En 1744, el gran erudito español, Diego Torres de Villaroel (escritor, escritor, poeta, dramaturgo, médico, matemático, sacerdote y catedrático de la Universidad de Salamanca) quedó prendado por las aguas de Ledesma, por su naturaleza, temperatura y quimismo, pero también por sus propiedades terapéuticas, sus aplicaciones. Y de ello dejó constancia en su obra: “El calor es fuerte, se puede tolerar, aunque es intenso… como el olor a azufre, que hace espuma”. Tanto es así que el genial hijo de librero salmantino, admirado por Quevedo y Borges, terminó por dar respuesta “a la magia del agua” y legarnos un manual que explica con detalle las enfermedades que pueden curarse, los modos de administración, la terapéutica…
El Estado no fue ajeno a bien y las aguas fueron declaradas de Utilidad Pública en 1886. La situación de las salas de tratamiento balneoterápico, que siempre han estado al lado de la surgencia (muy importante y distintivo de la calidad entre balnearios), y la existencia de conducciones directas desde el manantial a cada uno de los tratamientos termales, asegura su uso sin que pierdan ninguna de sus propiedades terapéuticas. Debido al alto contenido en sulfuro y a su temperatura, estas aguas están indicadas en el tratamiento y prevención de enfermedades del aparato respiratorio, locomotor y también de afecciones neurológicas y dermatológicas como por ejemplo la psoriasis.

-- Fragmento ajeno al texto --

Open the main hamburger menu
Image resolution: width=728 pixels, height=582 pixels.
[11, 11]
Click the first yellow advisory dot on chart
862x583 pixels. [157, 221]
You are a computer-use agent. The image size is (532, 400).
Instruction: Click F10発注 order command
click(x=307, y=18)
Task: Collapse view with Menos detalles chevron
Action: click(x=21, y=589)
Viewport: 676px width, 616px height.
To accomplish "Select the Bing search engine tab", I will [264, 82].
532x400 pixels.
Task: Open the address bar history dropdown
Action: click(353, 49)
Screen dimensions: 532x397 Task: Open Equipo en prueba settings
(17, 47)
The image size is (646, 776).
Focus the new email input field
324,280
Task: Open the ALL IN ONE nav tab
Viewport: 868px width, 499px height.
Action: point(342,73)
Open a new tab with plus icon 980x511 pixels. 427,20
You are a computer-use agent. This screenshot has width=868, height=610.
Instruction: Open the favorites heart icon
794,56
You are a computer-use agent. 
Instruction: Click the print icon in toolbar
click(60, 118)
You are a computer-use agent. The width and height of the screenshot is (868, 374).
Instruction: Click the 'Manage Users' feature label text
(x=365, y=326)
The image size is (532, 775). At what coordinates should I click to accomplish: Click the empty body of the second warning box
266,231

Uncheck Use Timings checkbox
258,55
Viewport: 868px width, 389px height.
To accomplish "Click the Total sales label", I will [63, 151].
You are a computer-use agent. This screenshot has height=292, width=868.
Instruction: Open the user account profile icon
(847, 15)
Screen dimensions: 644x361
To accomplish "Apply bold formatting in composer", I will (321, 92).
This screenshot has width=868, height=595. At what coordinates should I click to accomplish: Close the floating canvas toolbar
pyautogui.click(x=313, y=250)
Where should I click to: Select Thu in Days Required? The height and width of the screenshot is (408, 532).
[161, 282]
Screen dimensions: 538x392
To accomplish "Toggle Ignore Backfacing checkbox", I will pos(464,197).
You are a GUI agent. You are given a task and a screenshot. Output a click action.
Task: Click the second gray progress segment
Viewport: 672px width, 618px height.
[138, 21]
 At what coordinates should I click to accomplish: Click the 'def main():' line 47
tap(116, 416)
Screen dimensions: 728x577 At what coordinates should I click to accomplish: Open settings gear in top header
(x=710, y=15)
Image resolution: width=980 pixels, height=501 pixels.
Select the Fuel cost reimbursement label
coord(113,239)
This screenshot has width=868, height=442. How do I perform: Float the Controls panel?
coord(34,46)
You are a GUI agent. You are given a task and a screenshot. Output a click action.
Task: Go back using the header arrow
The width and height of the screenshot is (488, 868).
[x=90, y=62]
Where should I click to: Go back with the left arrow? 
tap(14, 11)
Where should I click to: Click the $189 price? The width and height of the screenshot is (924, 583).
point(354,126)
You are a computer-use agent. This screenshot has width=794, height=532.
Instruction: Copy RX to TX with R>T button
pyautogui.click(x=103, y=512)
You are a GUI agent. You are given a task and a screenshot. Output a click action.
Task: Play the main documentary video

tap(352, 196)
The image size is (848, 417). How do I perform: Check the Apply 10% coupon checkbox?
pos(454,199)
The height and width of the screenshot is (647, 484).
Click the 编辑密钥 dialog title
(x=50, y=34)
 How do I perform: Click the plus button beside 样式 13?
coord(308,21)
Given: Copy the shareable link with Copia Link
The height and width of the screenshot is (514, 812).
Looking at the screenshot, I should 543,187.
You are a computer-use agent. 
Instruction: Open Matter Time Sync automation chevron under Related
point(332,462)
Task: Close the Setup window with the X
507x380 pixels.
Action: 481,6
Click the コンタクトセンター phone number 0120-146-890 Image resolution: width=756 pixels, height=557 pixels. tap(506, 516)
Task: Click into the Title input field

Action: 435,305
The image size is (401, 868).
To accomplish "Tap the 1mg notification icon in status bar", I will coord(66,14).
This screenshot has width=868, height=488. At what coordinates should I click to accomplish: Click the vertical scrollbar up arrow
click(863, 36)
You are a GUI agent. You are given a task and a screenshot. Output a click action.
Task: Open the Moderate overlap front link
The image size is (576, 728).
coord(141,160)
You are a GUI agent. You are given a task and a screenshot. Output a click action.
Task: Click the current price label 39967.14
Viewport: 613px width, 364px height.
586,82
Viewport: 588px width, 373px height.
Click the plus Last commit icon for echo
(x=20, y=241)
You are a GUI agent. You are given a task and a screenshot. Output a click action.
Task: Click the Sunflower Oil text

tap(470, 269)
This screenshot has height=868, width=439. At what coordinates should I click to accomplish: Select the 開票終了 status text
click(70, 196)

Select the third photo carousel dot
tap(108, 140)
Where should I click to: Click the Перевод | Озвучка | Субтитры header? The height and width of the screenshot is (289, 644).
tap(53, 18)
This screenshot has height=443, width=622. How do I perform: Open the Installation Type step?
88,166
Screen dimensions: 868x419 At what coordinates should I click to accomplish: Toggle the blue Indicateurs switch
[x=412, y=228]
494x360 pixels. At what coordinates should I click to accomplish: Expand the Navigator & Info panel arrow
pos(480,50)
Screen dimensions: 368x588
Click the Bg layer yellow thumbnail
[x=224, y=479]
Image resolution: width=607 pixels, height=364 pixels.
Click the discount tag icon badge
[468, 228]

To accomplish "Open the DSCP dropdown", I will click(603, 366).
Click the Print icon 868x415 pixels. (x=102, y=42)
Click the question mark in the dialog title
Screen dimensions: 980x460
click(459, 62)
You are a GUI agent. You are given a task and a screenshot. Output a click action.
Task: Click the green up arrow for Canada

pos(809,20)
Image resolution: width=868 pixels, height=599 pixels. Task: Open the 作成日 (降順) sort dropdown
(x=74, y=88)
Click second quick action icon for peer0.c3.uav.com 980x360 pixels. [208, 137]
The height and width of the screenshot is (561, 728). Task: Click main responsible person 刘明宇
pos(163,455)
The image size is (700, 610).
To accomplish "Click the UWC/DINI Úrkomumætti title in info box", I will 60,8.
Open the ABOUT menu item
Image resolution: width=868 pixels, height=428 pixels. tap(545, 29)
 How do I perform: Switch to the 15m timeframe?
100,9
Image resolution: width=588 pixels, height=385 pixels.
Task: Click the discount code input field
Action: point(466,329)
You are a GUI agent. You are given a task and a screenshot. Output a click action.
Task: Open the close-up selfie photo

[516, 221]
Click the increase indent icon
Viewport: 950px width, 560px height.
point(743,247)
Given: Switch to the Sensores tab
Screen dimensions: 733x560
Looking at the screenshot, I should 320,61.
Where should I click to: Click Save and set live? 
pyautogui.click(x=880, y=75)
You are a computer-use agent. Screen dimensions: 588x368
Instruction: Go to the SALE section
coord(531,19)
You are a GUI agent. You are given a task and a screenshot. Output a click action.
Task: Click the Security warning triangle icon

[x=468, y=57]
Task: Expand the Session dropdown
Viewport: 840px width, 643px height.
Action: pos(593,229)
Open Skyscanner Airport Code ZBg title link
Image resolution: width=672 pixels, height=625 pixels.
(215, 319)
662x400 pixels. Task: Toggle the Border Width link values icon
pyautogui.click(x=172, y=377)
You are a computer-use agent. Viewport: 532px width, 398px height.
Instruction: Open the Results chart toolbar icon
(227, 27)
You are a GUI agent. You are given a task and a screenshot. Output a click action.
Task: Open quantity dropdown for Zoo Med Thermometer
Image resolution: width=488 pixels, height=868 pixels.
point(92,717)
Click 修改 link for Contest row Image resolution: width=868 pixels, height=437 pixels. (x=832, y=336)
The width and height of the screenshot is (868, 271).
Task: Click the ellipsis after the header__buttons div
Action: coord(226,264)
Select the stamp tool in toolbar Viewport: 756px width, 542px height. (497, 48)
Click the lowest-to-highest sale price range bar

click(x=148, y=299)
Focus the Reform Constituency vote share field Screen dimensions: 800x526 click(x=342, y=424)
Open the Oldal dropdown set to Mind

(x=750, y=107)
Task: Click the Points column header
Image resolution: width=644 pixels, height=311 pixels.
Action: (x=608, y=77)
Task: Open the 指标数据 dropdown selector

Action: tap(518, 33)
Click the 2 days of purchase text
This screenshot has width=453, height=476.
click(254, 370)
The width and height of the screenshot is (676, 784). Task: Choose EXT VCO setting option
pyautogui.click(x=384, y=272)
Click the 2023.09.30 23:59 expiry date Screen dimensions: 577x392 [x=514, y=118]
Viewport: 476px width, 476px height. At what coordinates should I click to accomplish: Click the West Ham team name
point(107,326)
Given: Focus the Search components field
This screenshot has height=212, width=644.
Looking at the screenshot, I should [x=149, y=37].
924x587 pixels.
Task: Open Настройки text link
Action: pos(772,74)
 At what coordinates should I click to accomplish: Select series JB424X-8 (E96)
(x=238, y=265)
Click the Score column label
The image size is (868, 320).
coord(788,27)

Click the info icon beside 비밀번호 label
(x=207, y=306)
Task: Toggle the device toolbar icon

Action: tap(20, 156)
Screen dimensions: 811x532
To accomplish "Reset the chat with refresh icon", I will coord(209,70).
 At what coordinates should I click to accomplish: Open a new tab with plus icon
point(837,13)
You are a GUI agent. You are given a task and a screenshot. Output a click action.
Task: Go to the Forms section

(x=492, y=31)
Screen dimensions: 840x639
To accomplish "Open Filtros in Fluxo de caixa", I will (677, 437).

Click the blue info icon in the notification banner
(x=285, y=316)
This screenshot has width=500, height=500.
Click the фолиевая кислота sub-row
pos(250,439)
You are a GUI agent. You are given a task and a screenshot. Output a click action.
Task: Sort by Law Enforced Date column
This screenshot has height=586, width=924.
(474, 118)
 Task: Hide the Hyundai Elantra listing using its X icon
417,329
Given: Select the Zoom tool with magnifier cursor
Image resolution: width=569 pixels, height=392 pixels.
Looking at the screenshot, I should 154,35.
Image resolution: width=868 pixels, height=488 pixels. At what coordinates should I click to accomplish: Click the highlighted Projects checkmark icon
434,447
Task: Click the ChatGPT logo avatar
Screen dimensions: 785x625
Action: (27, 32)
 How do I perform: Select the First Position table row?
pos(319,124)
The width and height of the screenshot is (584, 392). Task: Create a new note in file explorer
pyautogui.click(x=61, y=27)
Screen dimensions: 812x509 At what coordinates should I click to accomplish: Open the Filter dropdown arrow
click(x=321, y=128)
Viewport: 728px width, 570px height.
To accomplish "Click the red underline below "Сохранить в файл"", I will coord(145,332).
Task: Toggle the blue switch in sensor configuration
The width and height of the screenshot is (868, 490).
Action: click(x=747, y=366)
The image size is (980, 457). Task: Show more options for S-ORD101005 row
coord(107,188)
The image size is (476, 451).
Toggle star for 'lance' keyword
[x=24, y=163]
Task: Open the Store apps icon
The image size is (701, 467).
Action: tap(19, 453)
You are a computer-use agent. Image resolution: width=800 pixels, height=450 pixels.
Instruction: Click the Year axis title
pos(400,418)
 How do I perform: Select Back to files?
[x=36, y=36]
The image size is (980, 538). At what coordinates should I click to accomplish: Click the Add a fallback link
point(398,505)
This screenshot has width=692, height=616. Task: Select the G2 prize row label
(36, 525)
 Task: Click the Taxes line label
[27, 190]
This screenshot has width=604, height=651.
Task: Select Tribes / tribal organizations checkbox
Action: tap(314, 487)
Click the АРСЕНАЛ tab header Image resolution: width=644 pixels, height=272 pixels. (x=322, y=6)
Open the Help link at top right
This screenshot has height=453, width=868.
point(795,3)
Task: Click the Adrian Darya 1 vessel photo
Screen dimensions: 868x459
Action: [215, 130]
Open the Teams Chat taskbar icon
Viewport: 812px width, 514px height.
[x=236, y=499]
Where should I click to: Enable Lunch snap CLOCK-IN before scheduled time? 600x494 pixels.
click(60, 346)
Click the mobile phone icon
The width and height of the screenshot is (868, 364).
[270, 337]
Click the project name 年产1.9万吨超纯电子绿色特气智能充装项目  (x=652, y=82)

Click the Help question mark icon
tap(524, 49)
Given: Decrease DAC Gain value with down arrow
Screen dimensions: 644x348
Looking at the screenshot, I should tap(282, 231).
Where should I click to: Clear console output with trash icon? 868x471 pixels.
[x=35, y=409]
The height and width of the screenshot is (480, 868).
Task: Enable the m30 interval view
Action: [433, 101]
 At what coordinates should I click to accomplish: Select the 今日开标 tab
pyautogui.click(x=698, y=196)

Los tratamientos que se imparten en las diferentes salas balneoterápicas -Aerosoles ultrasónicos, Inhalaciones nasales, Inhalaciones directas o bucales, Duchas nasales, Pulverizaciones faríngeas, Baños de hidromasaje de 4 y 24 jets, Baños de burbujas, Duchas circulares de hidromasaje, Duchas de columna, Piscina termal con duchas de inmersión de masaje secuencial, Chorro local y total, Estufas, Maniluvio, Pediluvio, Parafangos y Masajes-, son aplicados por auxiliares de baños según la prescripción realizada por Médicos especialistas en Hidrología Médica.
Como apunta Blanco en su libro, “entre las aplicaciones más curiosas” que se han documentado en el pasado sobre las aguas de Ledesma figura el de la fertilidad femenina, muy probablemente por la simbiosis que juegan la tradición y realidad curativa y la magia y la superstición de los pueblos a lo largo de la historia, que en muchas culturas ibéricas (celtas, vettones, romanos…) asociaban al agua a la magia de las liturgias y a la propia fecundidad de la Tierra. Un mito que corrió como la pólvora a finales del XIX, principios del XX, ayudado por las damas de compañía que acudían al balneario, durante las vacaciones de los pudientes de entonces que tenían acceso a las vacaciones terapéuticas de lujo en aquel tiempo.
Otro apunte histórico destacado es que, por las ruinas, restos y estudios sobre el terreno, se cree que los romanos montaron una piscina natalis de 960 pies cuadrados, con cinco pilas subalternas, comunicadas y dentro de un edificio suntuoso, según recoge José López en un estudio de 1885. El de los árabes fue inferior, de 693 pies.
López concluye entonces: “La acción prolongada del agua activará y generalizará sus efectos haciéndolos extensivos no solo a las enfermedades cutáneas, escrofulosas, gotosas y las reumáticas, que la experiencia tiene justificado, sino a las que por inducción de la composición mineral del agente debe serlas útiles”.